#### PAGE TEXT
That is my exciting story of how I found out I was allergic to the thing I hate the most. Thank you for your time. I hope you found this as ironic as I have.

Monday, September 14, 2009

Too Little...Too Late

Since the beginning of this school year, I have been up to my elbows in work. Even when I have completed an assignment another one pops up. My biggest class to worry about right now is Pchem (Physical Chemistry). It may sound like just another class to anyone who is not in chemistry, but this is the class that all chem majors dread. Most people say Ochem is hard, but it's only hard until you get to Pchem and then oh what you wouldn't give to be back in organic. One problem for Pchem takes up two pages of paper to solve, but then once it's solved you have to write an essay explaining the meaning behind your answer.

Anyway, that being done...my semester is flying by. I have already been through Convocation and it will soon be next semester when I have to walk for graduation.

Sunday, August 23, 2009

AAANNNDDD WE'RE BACK...
########
#### GIVEN ENTRIES
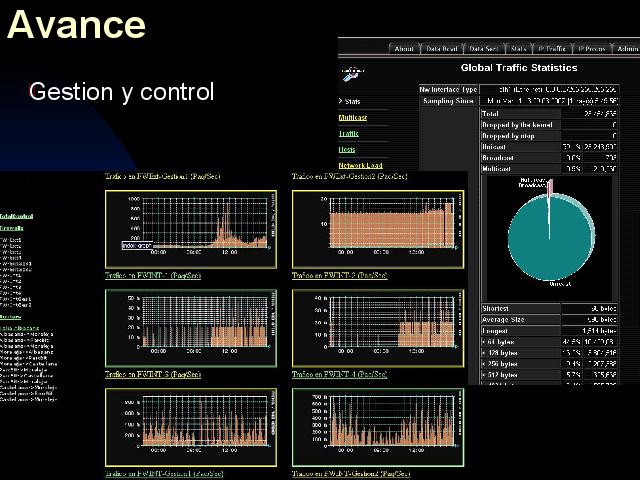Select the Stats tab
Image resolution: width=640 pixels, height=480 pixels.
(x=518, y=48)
########
#### GIVEN ENTRIES
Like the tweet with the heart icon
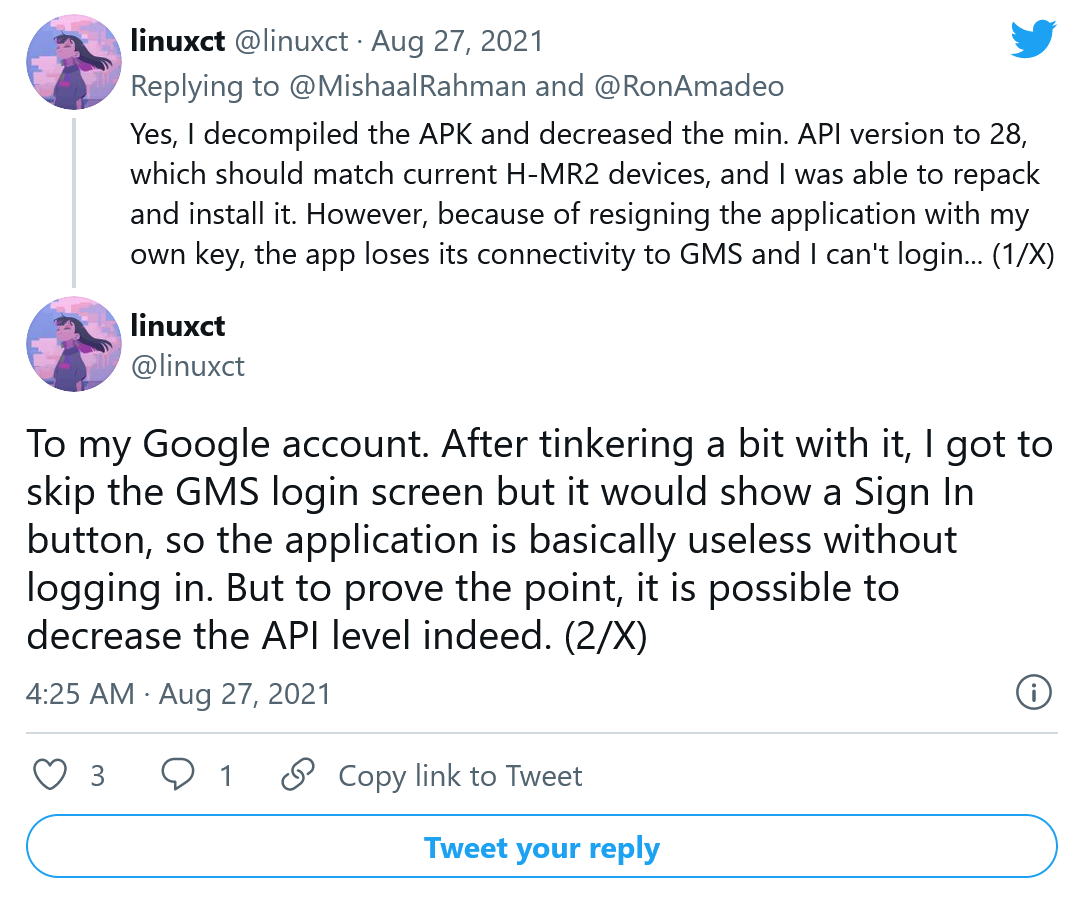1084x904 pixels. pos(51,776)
########
#### GIVEN ENTRIES
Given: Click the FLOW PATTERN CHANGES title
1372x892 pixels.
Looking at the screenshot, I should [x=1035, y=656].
########
**EXERCISES TO COMPLETE:**
• A. In the blog text, what does the abbreviation "Pchem" stand for?
• B. Using the blog text, explain why a single Pchem problem demands so much work.
• C. Pick up the blog text after its final line, "AAANNNDDD WE'RE BACK...", and write its continuation.
The entries have no connection to the blog text.

**EXPECTED OUTPUTS:**
• A. Pchem stands for Physical Chemistry.

• B. Solving one Pchem problem takes up two pages of paper. Once it is solved, the student must also write an essay explaining the meaning behind the answer.

• C.
Longwood has welcomed me with open arms yet again. I moved into my new APARTMENT on wednesday and I must say "I'm lovin' it" (I'm right next to McDs). My apartment building has a starbucks in the bottom..along with the bookstore (Barnes and Nobles). The building across from mine has a Moe's Mexican restaurant and the one right next door has a Chic-Fil-A. Can I say "here comes FATTY!".

Okay, so the story is I'm back. The problem is class starts tomorrow and it's my final year. Sounds like a wonderful adventure where the girl looks deep into life's serious questions and finds herself at the end of the perilous journey, not to mention a dreamy hunk of a guy comes into play.

Wouldn't that be nice!?! well, we shall see is all I can say. BUT, I am very nervous about classes starting tomorrow. The nice thing is I know someone in every class....the bad thing is...I know someone in every class. Usually it's a great thing, however, there was drama last year with a few of them and I wish I didn't have to see them everyday!

But that's over and out as I like to say. See ya on the flip side as they said in the '80s. And remember: Always Look On The Brightside of Life.

:)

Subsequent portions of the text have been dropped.